The article “Preserve Universities' Right to Shape Student Community”, which appeared in an editorial in USA Today, attempts to defend universities in their policy to favor incoming students who are related to the school’s alumni, instead of using only academic standing as the standard. In the article, the writer depicts legacy admission policies as “a freedom worth preserving” because it is a means for universities to shape their student community as they see fit.

In the article, the writer shifted the view from the student to the school. Instead of disclaiming the criticisms that legacy policies “undermine the principle that college admissions should be based on academic accomplishments,” the writer explains that academic standing should not be the only basis for admission, that is, if colleges aim to be vibrant and diversified. Such argument is logically compelling; however it is not backed up by evidence and comes off as just speculation.
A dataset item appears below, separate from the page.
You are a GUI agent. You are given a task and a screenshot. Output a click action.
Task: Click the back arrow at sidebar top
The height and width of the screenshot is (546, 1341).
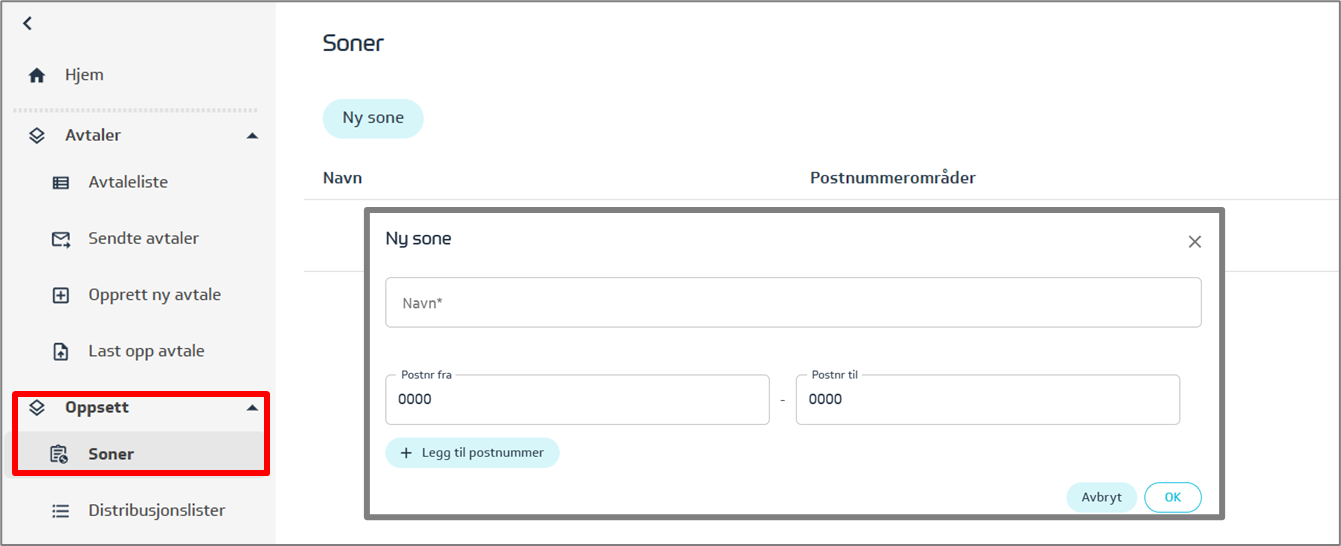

In the article, each paragraph denotes a different thought that supports the argument of the writer. In order to defend the school policy, the writer emphasized that admission policies are not discriminatory; instead, it is an exercise of the school’s right to choose its students on its discretion. The writer presented the school’s side in an organized structure by starting with situational examples and then citing the opposite side of the argument before moving on with his conviction.

The writer is successful in showing the side of the school in the issue, by showing that without legacy policies, the school management itself is being overridden. This was done through enumeration of the school’s rights and the effects of undermining these rights. The writer is able to use common sense to emphasize that a college “is more than the sum of student’s grades and standardized test scores. ”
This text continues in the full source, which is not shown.